Nutrients.csv is a 174 MB file, with lots of rows. Non-trivial stuff is done on every row, but there's no data dependency. However, this takes circa 54s while the non-race version uses 43 seconds, 20% less. Any idea of why that happens? Is the kind of operation done here still too little for data parallelism to take hold? I have seen it only working with very heavy operations, like checking if something is prime. In that case, any ballpark of how much should be done for every piece of data to make data parallelism worth the while?

Elizabeth Mattijsen · Accepted Answer

Assuming that "outperform" is defined as "using less wallclock":

Short answer: when it does.

Longer answer: when the overhead of batching values, distributing over multiple threads and collecting results + the actual CPU that is needed for the work divided by the number of threads, results in a shorter runtime.

Still longer answer: the dispatcher thread needs some CPU to batch up values and hand the work over to a worker thread and then process its result. As long as that amount of CPU is more than the amount of CPU needed to do the work, you will only use one thread (because by the time the dispatcher thread is ready to dispatch, the only worker thread is ready to receive more work). Which means you've made things worse, because the actual work is now still being done by one thread, but you've added a lot of overhead and latency.

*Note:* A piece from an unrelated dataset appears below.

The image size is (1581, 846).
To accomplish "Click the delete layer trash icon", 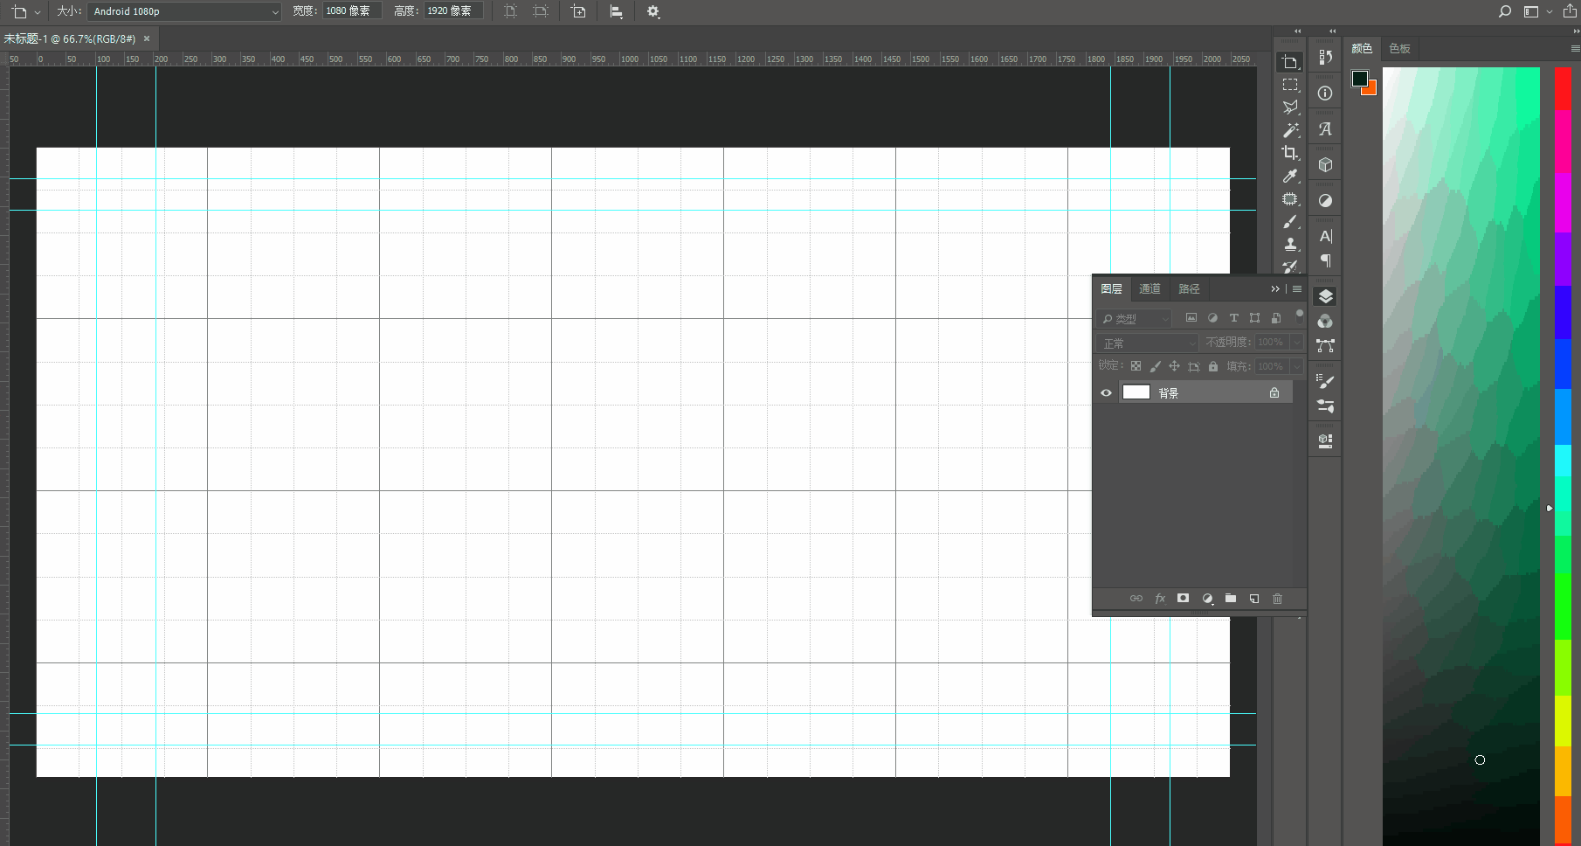I will [1277, 599].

So make sure that the amount of work a worker thread needs to do, is big enough so that the dispatcher thread will need to start up another thread for the next piece of work. This can be done by increasing the batch-size. But a bigger batch, also means that the dispatcher thread will need more CPU to create the batch. Which in turn can make the worker thread be ready to receive the next batch, in which case you're back to just having added overhead.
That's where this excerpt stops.